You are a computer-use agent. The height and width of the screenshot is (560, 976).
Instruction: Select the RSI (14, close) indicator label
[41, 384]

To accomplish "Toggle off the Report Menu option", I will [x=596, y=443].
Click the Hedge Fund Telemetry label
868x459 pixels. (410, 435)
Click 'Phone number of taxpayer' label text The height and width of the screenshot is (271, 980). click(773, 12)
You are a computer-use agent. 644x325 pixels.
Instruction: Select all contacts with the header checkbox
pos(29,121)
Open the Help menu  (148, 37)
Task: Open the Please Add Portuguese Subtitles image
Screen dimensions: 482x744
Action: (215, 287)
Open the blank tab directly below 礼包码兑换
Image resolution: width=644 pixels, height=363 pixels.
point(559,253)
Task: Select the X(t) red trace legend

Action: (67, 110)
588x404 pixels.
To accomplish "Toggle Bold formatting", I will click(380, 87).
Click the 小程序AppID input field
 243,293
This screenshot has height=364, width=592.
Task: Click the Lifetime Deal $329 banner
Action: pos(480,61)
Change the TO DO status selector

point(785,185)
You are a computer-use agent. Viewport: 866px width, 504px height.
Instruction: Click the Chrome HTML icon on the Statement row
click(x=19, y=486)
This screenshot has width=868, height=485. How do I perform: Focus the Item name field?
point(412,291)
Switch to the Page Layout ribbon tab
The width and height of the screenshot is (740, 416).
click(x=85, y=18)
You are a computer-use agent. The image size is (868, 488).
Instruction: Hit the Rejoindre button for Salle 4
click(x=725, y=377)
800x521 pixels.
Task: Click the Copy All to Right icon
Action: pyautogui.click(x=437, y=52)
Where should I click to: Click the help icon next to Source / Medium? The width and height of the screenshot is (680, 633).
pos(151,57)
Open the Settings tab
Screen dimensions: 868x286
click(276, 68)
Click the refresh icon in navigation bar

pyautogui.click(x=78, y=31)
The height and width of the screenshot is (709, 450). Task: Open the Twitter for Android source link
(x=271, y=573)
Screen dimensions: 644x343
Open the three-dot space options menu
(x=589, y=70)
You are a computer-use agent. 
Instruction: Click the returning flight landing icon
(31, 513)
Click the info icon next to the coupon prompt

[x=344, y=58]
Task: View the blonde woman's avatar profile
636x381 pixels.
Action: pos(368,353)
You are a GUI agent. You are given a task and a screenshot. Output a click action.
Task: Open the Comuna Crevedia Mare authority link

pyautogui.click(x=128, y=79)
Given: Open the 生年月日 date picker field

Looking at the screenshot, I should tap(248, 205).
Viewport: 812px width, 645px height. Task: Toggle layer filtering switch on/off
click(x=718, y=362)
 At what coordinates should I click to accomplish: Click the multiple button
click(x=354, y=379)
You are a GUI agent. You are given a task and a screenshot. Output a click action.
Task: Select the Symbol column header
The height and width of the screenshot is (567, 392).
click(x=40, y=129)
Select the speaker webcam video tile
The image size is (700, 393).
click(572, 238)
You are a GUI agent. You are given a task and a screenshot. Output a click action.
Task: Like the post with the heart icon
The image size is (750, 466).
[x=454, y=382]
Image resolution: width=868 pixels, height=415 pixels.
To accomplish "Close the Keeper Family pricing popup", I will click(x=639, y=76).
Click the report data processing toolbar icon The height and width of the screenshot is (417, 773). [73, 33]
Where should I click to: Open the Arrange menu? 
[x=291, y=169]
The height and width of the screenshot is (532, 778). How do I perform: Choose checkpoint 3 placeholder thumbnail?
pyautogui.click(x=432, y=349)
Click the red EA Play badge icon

-.-.-

[Your assignment] Send back an exact copy of only the lines from the line with "Screen dimensions: 482x744" up to and including the line with "588x404 pixels." in the data above.

[Exercise result]
Screen dimensions: 482x744
Action: (215, 287)
Open the blank tab directly below 礼包码兑换
Image resolution: width=644 pixels, height=363 pixels.
point(559,253)
Task: Select the X(t) red trace legend

Action: (67, 110)
588x404 pixels.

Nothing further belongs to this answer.